Why is unemployment still so high?

Buried in a Treasury report is the data that shows where most of the jobs are going

Tim Colebatch 20 April 2018 1199 words

Shaping the nation: prime minister Malcolm Turnbull, treasurer Scott Morrison and home affairs minister Peter Dutton. Mick Tsikas/AAP Image


In the first three months of this year, the official jobs figures tell us, 400,000 more people were in work in Australia than a year earlier. And roughly 300,000 of them were in full-time work.

The Australian Bureau of Statistics adds that the pace of jobs growth is now slowing sharply — as well it might. On those figures, we added one new job last year for every thirty we already had. That’s almost twice our long-term average pace of jobs growth. It’s astonishing.

What makes it even more astonishing are two other bits of data. First, jobs growth was rocketing up when the economy was barely chugging along in third gear. Over 2017 our total economic output (gross domestic product, or GDP) grew by just 2.6 per cent. The real bottom line, GDP per head, grew by just 1 per cent — barely half its long-term average.

So jobs growth was running at twice the long-term average at the same time as economic growth per head was running at half the long-term average. That’s odd.

Second, all that jobs growth did little to reduce unemployment. When it began, the Bureau’s trend unemployment rate was 5.8 per cent. After adding 400,000 jobs, it is now 5.6 per cent.

That is not low unemployment. In the nine years from early 2004 to early 2013, unemployment was that high in only seven months — and that was in the middle of the global financial crisis.

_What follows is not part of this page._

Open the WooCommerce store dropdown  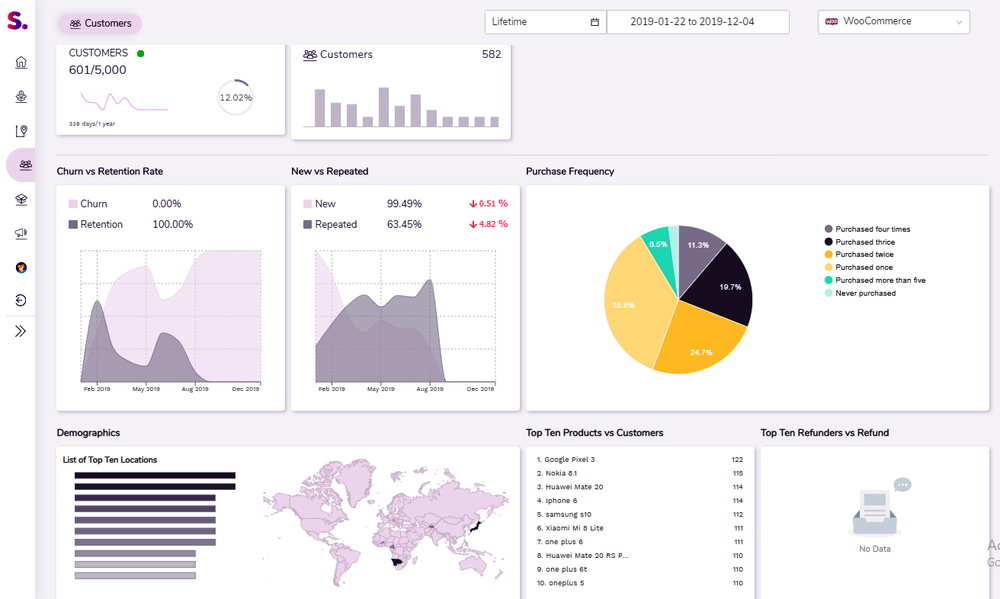[x=893, y=21]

Or take a global comparison. Yes, unemployment is much higher in southern Europe, but our rate is higher than in the most important of our peer-group countries. It’s 2.5 per cent in Japan, 3.5 per cent in Germany, 4.1 per cent in the United States, 4.2 per cent in Britain and 4.5 per cent in New Zealand.

Some of them are celebrating unemployment at record lows. Yet, while we’ve just had record jobs growth, our unemployment rate has barely moved. That too is odd.

Moreover, our rate of underemployment — people in part-time jobs who want more work but can’t find it — remains among the highest in the Western world, at 8.3 per cent. It too has fallen only slightly, from 8.7 per cent a year ago, despite all those new jobs.

Something strange is happening here. What is it?


There’s no one explanation. Globalisation, lax regulation and the gutting of unions has left workers with little power or wage growth. It’s an ideal time to be an employer, and to take on new, compliant workers. Jobs are growing fast because wages aren’t.

Net jobs growth is also high because fewer people are retiring early. In the second half of 2017, almost half the net growth year on year in full-time jobs was among workers aged fifty-five and over. Half a million people are working on after turning sixty-five.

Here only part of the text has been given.